# Arche Build



## Dan0h (Apr 18, 2022)

I’ll admit, when TPS featured this boost on their video last month I wanted it. And it delivers. The General Tso was one of my first builds and has never left my board. Big fan of Thorpy’s pedals. This might just give the simulcast a run for its money, as that has been my almost always on pedal for a long time now. This thing rules and I love the Low knob… it’s also cool how few components this has. Simple is really better. And this thing is loud as F$&k.


----------



## MichaelW (Apr 18, 2022)

Would 2 of these fit into a single 1590BB? I'm thinking it would be cool to do one with Ge diodes and one clean, like the Thorpy Dual Heavy Water.


----------



## Dan0h (Apr 18, 2022)

MichaelW said:


> Would 2 of these fit into a single 1590BB? I'm thinking it would be cool to do one with Ge diodes and one clean, like the Thorpy Dual Heavy Water.


These boards are 2”. Sideways a 1590bb is 4.7”. Should work.


----------



## fig (Apr 18, 2022)

MichaelW said:


> Would 2 of these fit into a single 1590BB? I'm thinking it would be cool to do one with Ge diodes and one clean, like the Thorpy Dual Heavy Water.


You might stack 2 in a 125B with the right components.


----------



## Coda (Apr 18, 2022)

fig said:


> You might stack 2 in a 125B with the right components.



You could almost definitely stack two in a 125B with the WRONG components as well…


----------



## MichaelW (Apr 19, 2022)

Arghhh, I just went and watched that episode of TPS......now I really want to build this one....but with both sides.... It was definitely the best sounding boost of all they went through. Although I really liked the Source Audio Zio as well.


----------



## Dan0h (Apr 19, 2022)

- Source material
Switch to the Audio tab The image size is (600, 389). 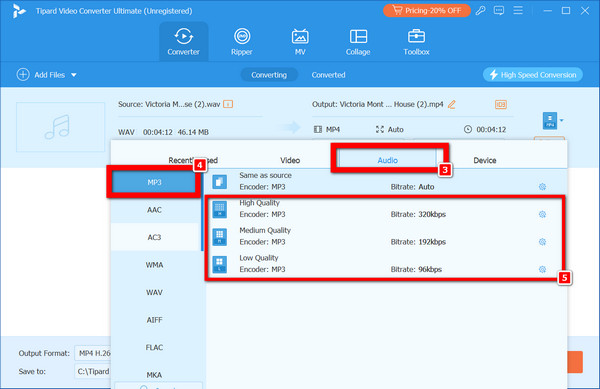click(388, 160)
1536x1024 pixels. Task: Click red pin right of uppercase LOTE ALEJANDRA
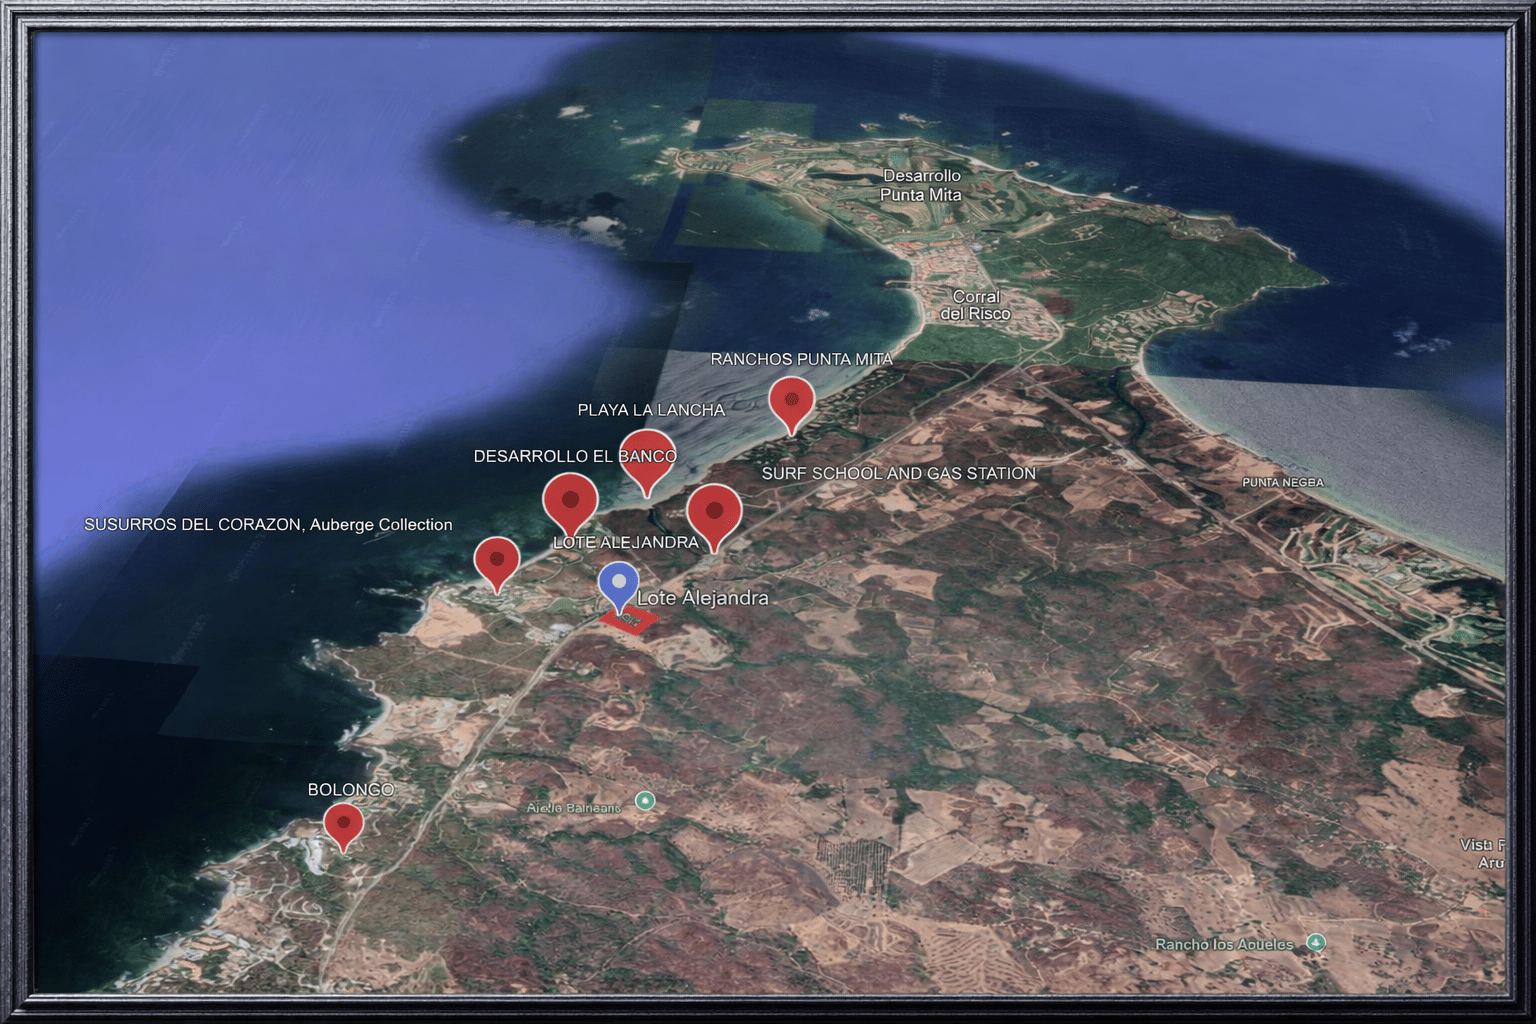point(714,514)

- Goals
A. In the Arche build thread, which enclosure does fig suggest for stacking two boards?
B. Extend the Arche build thread from its last line.
The material is separate from the Arche build thread.

- Answers to the problems
A. A 125B.

B.
MichaelW said:


> Arghhh, I just went and watched that episode of TPS......now I really want to build this one....but with both sides.... It was definitely the best sounding boost of all they went through. Although I really liked the Source Audio Zio as well.


TPS has caused more build purchases than anything for me. They cause massive gas.


----------



## Feral Feline (Apr 19, 2022)

Bepto Pismol pink!

I may have to build this, too, now...


----------



## Dan0h (Apr 21, 2022)

*Review time: *
Ok, after having several days with the Arche Boost on my board (it kicked off my General Tso,which has been on my board since I started building pedals) I have some thoughts to share. At the beginning I really thought this might actually replace my Simulcast as my clean boost of choice. 
*The good:* Turns out the Arche is a better clean boost than the Simulcast, it covers all the magic frequencies (even without a transformer!) super warm lows and mids and diamond crisp highs. In my opinion it handles the upper mids and highs better than the simulcast. This is for sure the cleanest sharpest warmest sound I’ve heard from my rig. 
*The bummer: *The only catch is it doesn’t stack very well compared to the simulcast. When I stack drives after my simulcast it’s delicious, when I stack drives after the Arche it’s great, but it’s almost ice pick sharp and a few of them I get the background whine and oscillation. If I didn’t have the simulcast to compare I’d be stoked but I can’t undo hearing the difference. 
Arche is staying on my board though, it’s seriously the cleanest fullest tone pimp on its own, just doesn’t play as well with my other drives as my ole trusty simulcast does.
My 2¢, yes you should build one, and pay up for the 1n747a’s. That must be where the unicorn dust is hiding.


----------



## Funnel (Apr 22, 2022)

@Dan0h have you tried stacking pedals before the arche


----------



## Dan0h (Apr 22, 2022)

Funnel said:


> @Dan0h have you tried stacking pedals before the arche


Good idea, I will pop it in at the end and see how it works. I did try my double barrel clone into it and it also sounded ice picky on the highs. Maybe the others won’t be so bad. I’m also going to try using it on its own power jack and see if that helps with the whine.


----------



## Feral Feline (Apr 22, 2022)

It makes sense that the Simulcast stacks well because it effectively has a buffer-buster in it (transformer just before the output).

Anyway, I ordered the Arche after reading this thread and having the "420" sale dangled in front of me — like a Great Northern Pike seeing a frog limping through the water, I took the bait...


----------



## Dan0h (Apr 22, 2022)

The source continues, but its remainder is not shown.